For each line of the data below that contains "This", return that line.

Top of Record extracts

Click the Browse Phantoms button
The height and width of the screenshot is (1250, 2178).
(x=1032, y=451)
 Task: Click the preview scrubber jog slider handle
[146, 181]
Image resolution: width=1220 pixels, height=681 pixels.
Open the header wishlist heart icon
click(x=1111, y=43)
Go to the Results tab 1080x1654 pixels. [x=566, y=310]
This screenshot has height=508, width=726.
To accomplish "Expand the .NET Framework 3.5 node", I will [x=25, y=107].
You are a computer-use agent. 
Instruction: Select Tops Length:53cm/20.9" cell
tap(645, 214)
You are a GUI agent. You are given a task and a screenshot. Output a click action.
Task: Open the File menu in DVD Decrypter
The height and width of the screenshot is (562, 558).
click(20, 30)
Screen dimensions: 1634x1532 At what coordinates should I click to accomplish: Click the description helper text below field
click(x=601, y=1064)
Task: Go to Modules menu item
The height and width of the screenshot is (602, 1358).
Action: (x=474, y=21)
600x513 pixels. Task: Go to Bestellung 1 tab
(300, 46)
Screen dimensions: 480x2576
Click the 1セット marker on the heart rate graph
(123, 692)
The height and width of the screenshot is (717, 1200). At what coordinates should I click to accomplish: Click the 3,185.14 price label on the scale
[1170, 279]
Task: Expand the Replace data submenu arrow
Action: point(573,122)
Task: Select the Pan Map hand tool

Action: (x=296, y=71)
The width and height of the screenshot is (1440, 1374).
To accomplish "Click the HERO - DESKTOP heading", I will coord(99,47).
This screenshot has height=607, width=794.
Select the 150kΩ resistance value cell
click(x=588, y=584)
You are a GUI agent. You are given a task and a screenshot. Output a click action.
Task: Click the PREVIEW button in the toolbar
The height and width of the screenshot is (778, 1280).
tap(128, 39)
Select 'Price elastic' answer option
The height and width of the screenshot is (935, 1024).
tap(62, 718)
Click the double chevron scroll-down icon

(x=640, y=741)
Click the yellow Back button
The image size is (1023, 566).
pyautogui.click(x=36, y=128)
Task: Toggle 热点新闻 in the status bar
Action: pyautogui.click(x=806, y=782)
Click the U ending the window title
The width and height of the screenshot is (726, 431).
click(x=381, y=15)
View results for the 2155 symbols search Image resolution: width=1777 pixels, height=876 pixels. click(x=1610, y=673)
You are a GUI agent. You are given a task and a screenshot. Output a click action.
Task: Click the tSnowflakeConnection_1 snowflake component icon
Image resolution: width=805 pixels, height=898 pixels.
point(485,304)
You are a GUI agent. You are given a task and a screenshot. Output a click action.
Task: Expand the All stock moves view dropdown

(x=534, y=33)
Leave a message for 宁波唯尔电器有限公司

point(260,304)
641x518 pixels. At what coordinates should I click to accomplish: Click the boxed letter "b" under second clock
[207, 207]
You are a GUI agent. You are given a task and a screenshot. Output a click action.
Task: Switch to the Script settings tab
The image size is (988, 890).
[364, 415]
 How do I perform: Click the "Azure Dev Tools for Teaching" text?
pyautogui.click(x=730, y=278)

Bottom of Record extracts

**Written answer**
This screenshot has height=508, width=726.
This screenshot has height=607, width=794.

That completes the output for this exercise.